◆ Dataset:
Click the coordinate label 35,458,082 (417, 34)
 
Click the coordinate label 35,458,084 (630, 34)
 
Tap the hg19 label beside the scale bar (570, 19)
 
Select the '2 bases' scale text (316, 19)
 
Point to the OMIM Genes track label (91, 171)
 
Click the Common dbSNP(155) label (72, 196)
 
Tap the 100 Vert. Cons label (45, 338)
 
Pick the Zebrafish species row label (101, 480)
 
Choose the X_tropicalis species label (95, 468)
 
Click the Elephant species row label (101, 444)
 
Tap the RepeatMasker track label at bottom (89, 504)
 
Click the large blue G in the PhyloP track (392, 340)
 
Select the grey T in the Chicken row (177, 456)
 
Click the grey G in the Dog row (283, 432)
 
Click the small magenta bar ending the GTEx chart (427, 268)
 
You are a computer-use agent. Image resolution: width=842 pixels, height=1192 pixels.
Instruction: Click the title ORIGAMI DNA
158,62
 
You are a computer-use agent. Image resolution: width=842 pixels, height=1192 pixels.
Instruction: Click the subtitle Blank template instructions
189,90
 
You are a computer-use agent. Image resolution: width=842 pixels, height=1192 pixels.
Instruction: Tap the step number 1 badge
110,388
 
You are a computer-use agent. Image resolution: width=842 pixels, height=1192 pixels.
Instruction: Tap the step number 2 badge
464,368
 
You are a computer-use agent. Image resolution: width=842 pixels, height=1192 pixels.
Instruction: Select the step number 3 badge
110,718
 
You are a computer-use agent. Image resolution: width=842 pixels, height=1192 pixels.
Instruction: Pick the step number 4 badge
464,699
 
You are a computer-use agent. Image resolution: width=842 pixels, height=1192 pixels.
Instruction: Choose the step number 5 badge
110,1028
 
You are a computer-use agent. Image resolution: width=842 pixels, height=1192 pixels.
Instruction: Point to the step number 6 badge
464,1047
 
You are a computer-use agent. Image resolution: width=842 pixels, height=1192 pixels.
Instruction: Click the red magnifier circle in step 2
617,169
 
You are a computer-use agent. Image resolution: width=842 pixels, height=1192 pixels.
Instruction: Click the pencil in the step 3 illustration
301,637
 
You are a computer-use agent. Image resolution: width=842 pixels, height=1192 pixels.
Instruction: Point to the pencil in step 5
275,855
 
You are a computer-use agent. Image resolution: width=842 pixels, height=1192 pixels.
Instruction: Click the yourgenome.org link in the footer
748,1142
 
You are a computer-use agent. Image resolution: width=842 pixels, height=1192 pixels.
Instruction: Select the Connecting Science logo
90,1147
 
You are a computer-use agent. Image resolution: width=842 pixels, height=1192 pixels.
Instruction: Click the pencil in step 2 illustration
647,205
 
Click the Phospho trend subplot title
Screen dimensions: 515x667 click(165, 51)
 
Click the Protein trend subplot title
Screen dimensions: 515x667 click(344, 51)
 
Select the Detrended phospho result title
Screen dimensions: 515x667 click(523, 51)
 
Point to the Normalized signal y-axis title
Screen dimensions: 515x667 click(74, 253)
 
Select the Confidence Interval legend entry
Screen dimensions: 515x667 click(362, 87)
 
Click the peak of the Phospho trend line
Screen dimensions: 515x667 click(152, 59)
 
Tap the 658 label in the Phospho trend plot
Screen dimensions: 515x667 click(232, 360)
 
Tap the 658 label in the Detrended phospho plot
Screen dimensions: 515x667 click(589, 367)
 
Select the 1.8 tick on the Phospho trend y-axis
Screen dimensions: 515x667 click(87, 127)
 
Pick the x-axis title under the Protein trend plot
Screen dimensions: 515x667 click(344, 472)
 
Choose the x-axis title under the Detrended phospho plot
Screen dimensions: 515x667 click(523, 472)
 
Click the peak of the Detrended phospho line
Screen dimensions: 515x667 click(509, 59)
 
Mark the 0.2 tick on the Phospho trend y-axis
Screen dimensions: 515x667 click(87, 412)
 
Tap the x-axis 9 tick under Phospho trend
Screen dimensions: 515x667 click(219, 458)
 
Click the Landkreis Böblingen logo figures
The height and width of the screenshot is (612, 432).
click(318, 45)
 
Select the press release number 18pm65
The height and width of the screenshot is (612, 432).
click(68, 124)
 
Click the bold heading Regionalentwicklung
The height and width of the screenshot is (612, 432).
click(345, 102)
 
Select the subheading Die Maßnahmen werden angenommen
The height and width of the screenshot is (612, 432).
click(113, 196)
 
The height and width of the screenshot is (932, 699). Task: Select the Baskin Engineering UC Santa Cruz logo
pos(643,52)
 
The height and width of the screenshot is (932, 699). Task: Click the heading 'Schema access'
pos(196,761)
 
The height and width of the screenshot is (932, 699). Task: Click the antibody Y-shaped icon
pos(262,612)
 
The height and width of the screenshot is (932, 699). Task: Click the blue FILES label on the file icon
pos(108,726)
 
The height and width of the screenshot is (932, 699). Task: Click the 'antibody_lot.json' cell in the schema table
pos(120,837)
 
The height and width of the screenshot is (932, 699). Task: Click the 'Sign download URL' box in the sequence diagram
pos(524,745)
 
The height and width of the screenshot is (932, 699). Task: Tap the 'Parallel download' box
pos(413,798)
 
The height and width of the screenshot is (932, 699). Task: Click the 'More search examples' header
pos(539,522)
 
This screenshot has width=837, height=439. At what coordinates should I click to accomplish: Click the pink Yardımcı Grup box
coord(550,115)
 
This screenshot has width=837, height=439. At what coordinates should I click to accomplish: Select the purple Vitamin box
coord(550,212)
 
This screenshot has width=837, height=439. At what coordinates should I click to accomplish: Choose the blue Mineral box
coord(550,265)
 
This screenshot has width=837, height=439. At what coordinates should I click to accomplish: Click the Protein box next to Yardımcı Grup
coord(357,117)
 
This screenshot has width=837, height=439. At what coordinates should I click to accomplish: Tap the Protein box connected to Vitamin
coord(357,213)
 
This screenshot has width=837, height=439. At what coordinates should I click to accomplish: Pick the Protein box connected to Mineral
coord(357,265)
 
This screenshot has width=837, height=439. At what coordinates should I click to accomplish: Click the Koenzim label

◆ Work request:
What is the number of lines in the listing that include "peak"? Answer with that number only.

◆ Result of the exercise:
2